Kürzlich hatte KulturVision Susanne Hornfeck und Bernhard Setzwein in das Literaturcafé eingeladen. Unter der Moderation von Peter Becher erzählte die Schlierseer Sinologin, Übersetzerin und Schriftstellerin aus ihrem Leben, das eine enge Verbindung zu China hat.

Lesetipp: Über das Fremde im 3. Literaturcafé

Sie erzählte auch von ihrem fünfjährigen Aufenthalt in Taipeh, wo sie gemeinsam mit ihrem Mann lebte und an der Universität Deutsch lehrte. Dort traf sie eine Chinesin, die akzentfrei Deutsch sprach. Aus deren bewegtem Leben entstand ihr erster Roman „Ina aus China“.

Jetzt hat Susanne Hornfeck die über dreißig Jahre zurückliegende Zeit in Taipeh und ihre Rückkehr nach Schliersee in dem Buch „Taiwankatze“ nachempfunden. „Eine Grenzüberschreitung“, so heißt es auf dem Cover. Diese Grenzüberschreitung betrifft die Grenze der Länder, der Kulturen, der Sprache, der Menschen, aber auch der Grenze zwischen Mensch und Katze.

die Fremde
Beim Literaturcafé: Susanne Hornfeck mit Peter Becher und Bernhard Setzwein. Foto: Petra Kurbjuhn

Die Schriftstellerin beschreibt ihr Leben in Taipeh in engem Zusammenhang mit der Katze Shaobai, was „wenig Weiß“ bedeutet und auf ihren weißen Kinnfleck zurückzuführen ist. Sie wird ihr von chinesischen Freunden überlassen, um die in ihrem Haus rumorenden Ratten zu vertreiben.
========================================
ARBEITSAUFTRAG 1: Nennen Sie alle Personen, die im Textauszug über Susanne Hornfeck mit Vor- und Nachnamen genannt werden.
ARBEITSAUFTRAG 2: Geben Sie den Abschnitt des Textauszugs über Susanne Hornfeck erneut wieder, beginnend bei „Jetzt hat Susanne“ und endend bei „Ratten zu vertreiben.“. Tauschen Sie dabei „Ratten“ gegen „Mäuse“ aus.
ARBEITSAUFTRAG 3: Führen Sie den Textauszug über Susanne Hornfecks Buch „Taiwankatze“ im Anschluss an seinen letzten Satz weiter.

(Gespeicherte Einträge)
========================================
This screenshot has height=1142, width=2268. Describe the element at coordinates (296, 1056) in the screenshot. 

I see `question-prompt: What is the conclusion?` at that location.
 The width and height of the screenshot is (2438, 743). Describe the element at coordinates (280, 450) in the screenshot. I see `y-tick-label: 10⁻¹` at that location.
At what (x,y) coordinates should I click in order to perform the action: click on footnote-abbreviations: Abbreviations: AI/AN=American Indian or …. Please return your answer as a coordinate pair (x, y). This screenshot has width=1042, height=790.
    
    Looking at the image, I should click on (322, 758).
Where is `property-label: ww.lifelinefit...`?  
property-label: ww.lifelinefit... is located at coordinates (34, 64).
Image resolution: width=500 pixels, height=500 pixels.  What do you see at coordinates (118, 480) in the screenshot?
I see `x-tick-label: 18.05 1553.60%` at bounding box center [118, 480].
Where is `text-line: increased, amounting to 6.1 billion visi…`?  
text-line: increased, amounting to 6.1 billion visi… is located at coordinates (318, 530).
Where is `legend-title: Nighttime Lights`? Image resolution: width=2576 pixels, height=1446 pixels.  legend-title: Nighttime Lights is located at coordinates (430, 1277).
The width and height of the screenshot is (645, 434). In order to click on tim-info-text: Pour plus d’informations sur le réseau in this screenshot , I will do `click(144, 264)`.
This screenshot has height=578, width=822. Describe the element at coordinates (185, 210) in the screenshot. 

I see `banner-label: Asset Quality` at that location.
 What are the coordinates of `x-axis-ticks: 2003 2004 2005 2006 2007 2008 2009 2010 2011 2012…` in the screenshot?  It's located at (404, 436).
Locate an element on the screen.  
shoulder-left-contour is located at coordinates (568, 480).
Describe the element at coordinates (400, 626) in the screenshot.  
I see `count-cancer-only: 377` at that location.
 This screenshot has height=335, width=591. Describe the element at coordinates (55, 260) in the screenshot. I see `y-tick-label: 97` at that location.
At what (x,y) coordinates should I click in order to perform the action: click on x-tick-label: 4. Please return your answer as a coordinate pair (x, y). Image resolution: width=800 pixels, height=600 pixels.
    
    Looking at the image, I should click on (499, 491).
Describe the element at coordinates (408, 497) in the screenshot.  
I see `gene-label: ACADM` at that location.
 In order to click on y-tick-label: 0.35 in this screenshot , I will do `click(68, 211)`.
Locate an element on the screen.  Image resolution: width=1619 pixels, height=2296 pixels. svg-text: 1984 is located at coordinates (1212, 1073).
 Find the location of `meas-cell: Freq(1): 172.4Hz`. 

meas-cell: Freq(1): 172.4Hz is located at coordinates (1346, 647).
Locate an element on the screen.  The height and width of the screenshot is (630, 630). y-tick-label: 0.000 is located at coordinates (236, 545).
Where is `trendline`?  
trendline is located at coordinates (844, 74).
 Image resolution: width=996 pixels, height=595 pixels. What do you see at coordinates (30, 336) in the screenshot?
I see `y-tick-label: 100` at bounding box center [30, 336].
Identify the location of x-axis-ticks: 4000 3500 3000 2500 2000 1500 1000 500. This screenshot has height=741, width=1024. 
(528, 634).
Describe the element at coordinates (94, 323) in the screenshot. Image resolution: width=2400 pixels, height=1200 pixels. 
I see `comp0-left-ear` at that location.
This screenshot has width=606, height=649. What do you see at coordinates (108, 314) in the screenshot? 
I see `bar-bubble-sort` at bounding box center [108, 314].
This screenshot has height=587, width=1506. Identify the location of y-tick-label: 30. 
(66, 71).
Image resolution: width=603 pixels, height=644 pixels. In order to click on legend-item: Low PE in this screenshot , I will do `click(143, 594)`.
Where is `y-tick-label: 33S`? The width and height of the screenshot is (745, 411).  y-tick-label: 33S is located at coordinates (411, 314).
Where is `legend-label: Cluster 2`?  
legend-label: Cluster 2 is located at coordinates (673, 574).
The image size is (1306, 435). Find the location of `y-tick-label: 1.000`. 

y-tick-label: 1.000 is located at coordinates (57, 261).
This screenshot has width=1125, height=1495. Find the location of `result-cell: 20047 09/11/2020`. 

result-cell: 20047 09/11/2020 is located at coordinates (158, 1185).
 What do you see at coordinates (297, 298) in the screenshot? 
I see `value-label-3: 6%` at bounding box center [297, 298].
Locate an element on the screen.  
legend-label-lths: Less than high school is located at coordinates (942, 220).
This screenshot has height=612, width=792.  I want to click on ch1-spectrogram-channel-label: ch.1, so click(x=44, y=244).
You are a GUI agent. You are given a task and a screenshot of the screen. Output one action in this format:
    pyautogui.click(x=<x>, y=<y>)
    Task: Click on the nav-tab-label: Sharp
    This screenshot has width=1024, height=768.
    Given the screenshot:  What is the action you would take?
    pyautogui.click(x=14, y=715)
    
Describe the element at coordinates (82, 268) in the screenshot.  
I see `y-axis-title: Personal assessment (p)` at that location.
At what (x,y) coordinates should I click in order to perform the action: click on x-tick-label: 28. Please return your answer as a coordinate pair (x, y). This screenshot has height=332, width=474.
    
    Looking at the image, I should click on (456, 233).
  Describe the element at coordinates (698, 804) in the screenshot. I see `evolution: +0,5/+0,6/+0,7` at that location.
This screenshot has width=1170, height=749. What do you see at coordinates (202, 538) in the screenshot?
========================================
LÖSUNG 1: Susanne Hornfeck, Bernhard Setzwein, Peter Becher, Petra Kurbjuhn

LÖSUNG 2:
Jetzt hat Susanne Hornfeck die über dreißig Jahre zurückliegende Zeit in Taipeh und ihre Rückkehr nach Schliersee in dem Buch „Taiwankatze“ nachempfunden. „Eine Grenzüberschreitung“, so heißt es auf dem Cover. Diese Grenzüberschreitung betrifft die Grenze der Länder, der Kulturen, der Sprache, der Menschen, aber auch der Grenze zwischen Mensch und Katze.

die Fremde
Beim Literaturcafé: Susanne Hornfeck mit Peter Becher und Bernhard Setzwein. Foto: Petra Kurbjuhn

Die Schriftstellerin beschreibt ihr Leben in Taipeh in engem Zusammenhang mit der Katze Shaobai, was „wenig Weiß“ bedeutet und auf ihren weißen Kinnfleck zurückzuführen ist. Sie wird ihr von chinesischen Freunden überlassen, um die in ihrem Haus rumorenden Mäuse zu vertreiben.

LÖSUNG 3:
Die Wildkatze wird in den kommenden fünf Jahren in der fremden Stadt zu einer Begleiterin, einem Familienmitglied, ja, zu einer Freundin. Susanne Hornfeck verfällt aber keineswegs in den Fehler, die Katze zu vermenschlichen, dies würde Shaobai auch gar nicht zulassen, denn sie ist eine eigenwillige Katzenpersönlichkeit mit eigenem Willen. Dies äußert sie durchaus auch mit ihren ausgefahrenen Krallen.

Ein bisschen wie Heimkommen

Humorvoll beschreibt die Autorin das Zusammenleben der zwei Deutschen mit der Katze. So wartet Shaobai abends, wenn sie von der Universität kommt, bereits auf sie, darf aber nicht sofort begrüßt werden, sondern erst, wenn sie auf ihren Baum geklettert ist und von dort bewundert werden kann. Sie erkennt, wenn der Ehemann, im Buch G. genannt, Ischias hat und legt sich heilend an seine Seite.

Und sie weiß ganz genau, wann ihre hausgenossen von ihrem Sommerurlaub am Schliersee zurück nach Taipeh kommen. Sobald sie telefonisch ihre Ankunft ankündigen, rast sie wie eine Wilde durch das Haus. „Es ist schön, erwartet zu werden. Ein bisschen wie Heimkommen“, schreibt Susanne Hornfeck.

Was ihr aber gar nicht behagt, das ist, wenn sie in ihren Vorrichtungen gestört wird, dann kann sie auch gewalttätig werden, ebenso, wenn ihr eine Besuchskatze vor die Nase gestellt wird. Sie entscheidet, wer ins Haus kommt und wer nicht.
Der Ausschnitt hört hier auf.